Transient-based Characterization for Different Pipe Defects in Urban Water Supply Systems

Different types of pipe defects commonly exist in water supply systems. These potential defects may result in severe problems of system operation and function as well as huge waste of water and energy resources. Current detection methods for these pipe defects are inadequate for their accuracy and/or efficiency, which can be evidenced by the existing serious situation of water and energy losses (over 30%) in the water supply systems in the world. Recently, an innovative method, termed as transient-based method (TBM) that relies on the transient pressure wave, has been developed and applied for the diagnosis of different pipe defects. Although it is efficient, non-intrusive and economic, this TBM is so far applicable only to relarively simple or idealized defect situations, for example, single pipeline with a pre-known type of pipe defects. In practical systems, however, different types of defects may occur simultaneously in the pipeline system, which is hardly identified by current TBMs.
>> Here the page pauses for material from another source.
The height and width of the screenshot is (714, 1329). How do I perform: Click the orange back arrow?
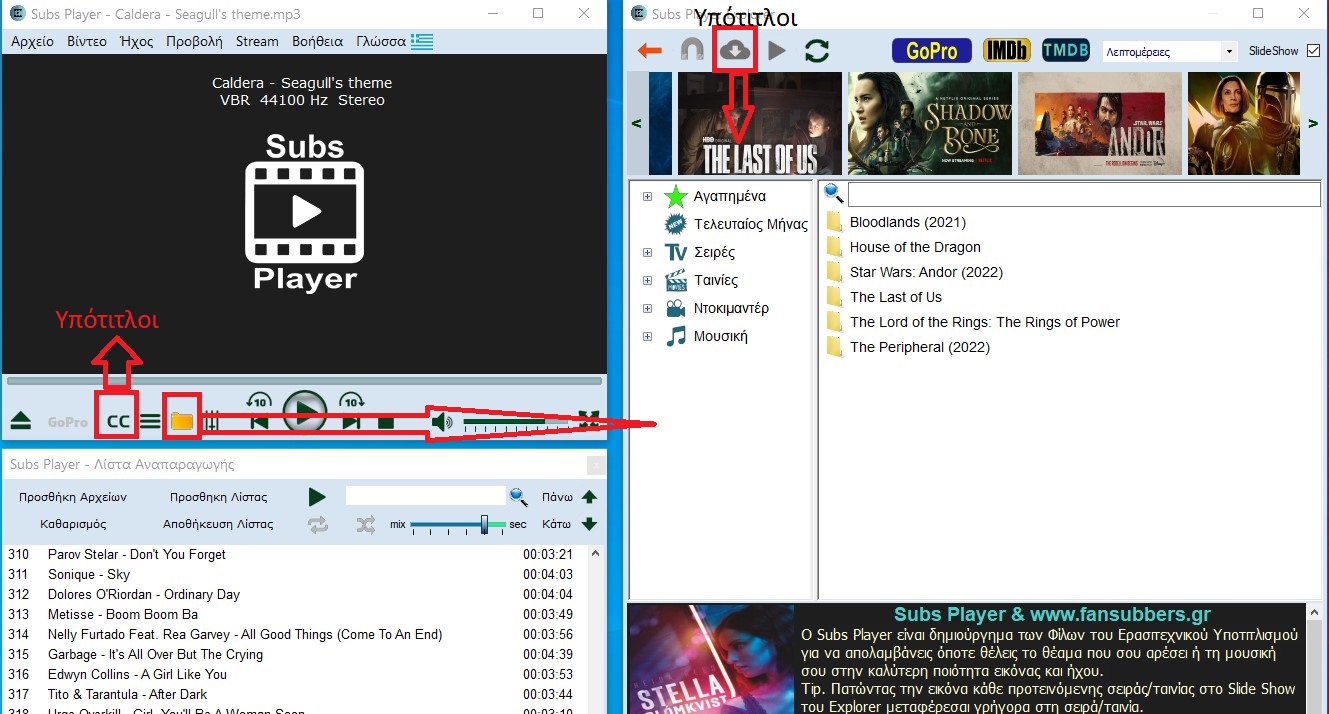650,51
To this end, an extension of the innovative TBM for characterizing and identifying different types of pipe defects is of great practical significance, which is the scope of this study. Three common types of pipe defects – leakage, discrete and extended blockages – are examined in this study. The system frequency response (SFR) based method is taken for this investigation for its convenience of analytical derivation and tolerance of system noises as observed in the literature. With this study, different SFR expressions are firstly to be derived for charactering the types of different pipe defects, and then the TBM will be used for identifying each type of defects (number, size and location, etc.). The developed method will be validated through numerical and experimental tests. The results are analyzed and discussed for both aspects of advantages and limitations of the TBM, so as to obtain useful implications to the practical use of this method. The achievement of this study may provide substantial progress on the development and application of TBM.